» What to do:
Rewrite the listing below with every "screenshot" renamed to "capture" and everything else kept the same. Leave the pictures out.

» Given information:

================

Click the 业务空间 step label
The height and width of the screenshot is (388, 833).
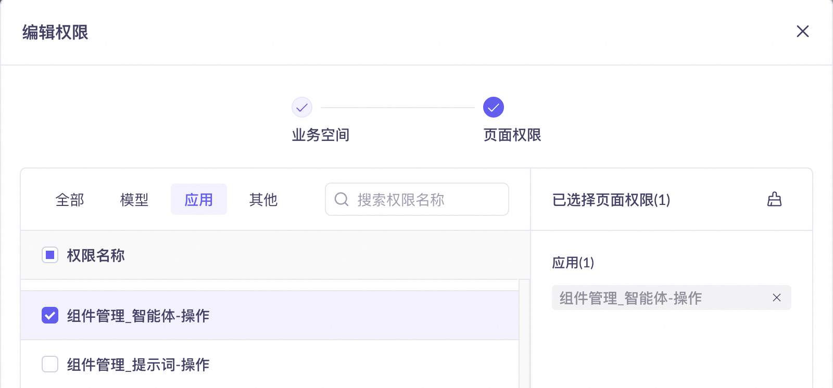321,135
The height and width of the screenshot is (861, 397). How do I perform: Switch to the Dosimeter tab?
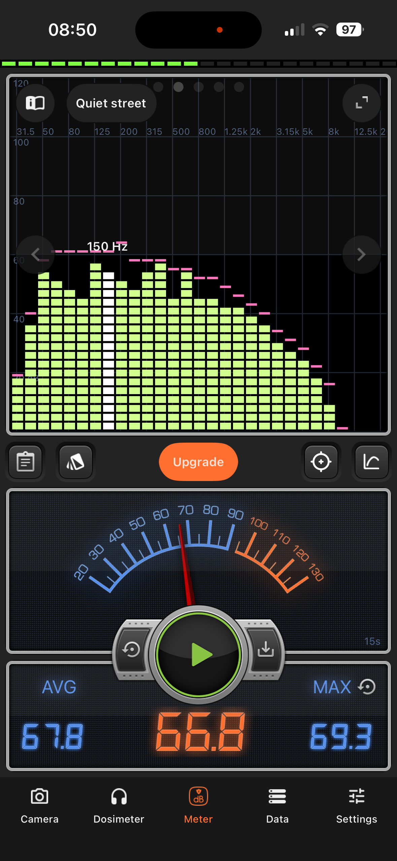point(119,806)
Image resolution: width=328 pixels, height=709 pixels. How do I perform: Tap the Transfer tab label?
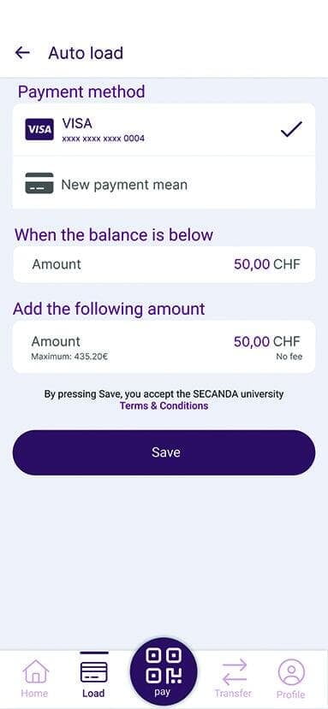click(233, 693)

================

» The response:
Click the 业务空间 step label
The height and width of the capture is (388, 833).
321,135
The height and width of the capture is (861, 397). How do I perform: Switch to the Dosimeter tab?
point(119,806)
Image resolution: width=328 pixels, height=709 pixels. How do I perform: Tap the Transfer tab label?
click(233, 693)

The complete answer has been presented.